Bernard’s memo also claimed that the separations must be done in secret. Any advantages of splitting siblings “would be negated psychologically,” she wrote, if the children or their families knew that they were twins. The popular belief in the “mystique” of twin connections made this even more important, she added. Given these “prevailing and emotionally charged” attitudes, she continued, “it seemed psychologically safer for the adoptive family … to be free of the knowledge of a biological twin’s existence.”

But the same memo also made a key concession, one that ends up being central to Shinseki’s film: If the twins were old enough to have developed a significant “twinning reaction” prior to their adoptions—i.e., if they’d formed a bond with each other while in foster care—then it would be wrong, Bernard explains, to split them up.

Shinseki’s film offers solid evidence that at least one pair of twins from the study did have the chance to the form this bond. Clinical records that she helped obtain show the twins had been together for six months before being sent off to different families. According to these documents, they’d also been interacting with each other—and forming a twin-bond—from when they were roughly 4 months old.

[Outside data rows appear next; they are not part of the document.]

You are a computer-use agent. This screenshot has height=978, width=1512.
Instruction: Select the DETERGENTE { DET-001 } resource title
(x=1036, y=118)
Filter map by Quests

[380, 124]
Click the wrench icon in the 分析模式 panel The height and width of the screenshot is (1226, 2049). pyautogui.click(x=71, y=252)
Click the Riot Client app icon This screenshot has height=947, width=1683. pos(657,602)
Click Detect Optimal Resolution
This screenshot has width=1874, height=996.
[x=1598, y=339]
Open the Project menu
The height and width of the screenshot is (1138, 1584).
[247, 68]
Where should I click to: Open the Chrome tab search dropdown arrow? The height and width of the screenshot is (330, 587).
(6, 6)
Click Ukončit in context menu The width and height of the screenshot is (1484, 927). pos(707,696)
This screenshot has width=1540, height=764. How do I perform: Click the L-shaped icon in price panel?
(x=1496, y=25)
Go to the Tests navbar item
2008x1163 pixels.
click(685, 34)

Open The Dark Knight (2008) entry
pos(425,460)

If that bond were truly there, could the separation of these twins have left a lasting wound? That’s what the twins believe, at any rate. “Maybe if that didn’t happen, some of the hard spots wouldn’t have been so hard,” one subject tells her, choking up.

Marge’s mother wonders the same thing. “What would it have been like if they’d been raised together?” she asks Shinseki, in mulling over Marge’s suicide. “Was the gloom because of the way they were separated?”

Even Eddy’s widow hints that the violence of being pulled away from his two brothers as an infant might have contributed to his fate. “He had a hard time letting go of those stolen 18 years,” she says. “I think he was devastated by it. I think he was traumatized.”

In Shinseki’s movie, these survivors offer a very different understanding of the nature-nurture study in which they’d all been forced to play a part. Neubauer and Bernard had meant to study the effects of different families, knowing that the kids’ genetics were all the same. If Bobby, Eddy, and David had grown up from the same ovum and spermatozoa, reasoned the psychiatrists, then all the ways that they diverged in childhood would have to be the product of their home environments. But they may have overlooked an important confounding variable: their own involvement in the children’s lives. Wasn’t that also part of how the twins were raised, and a facet of their nurture?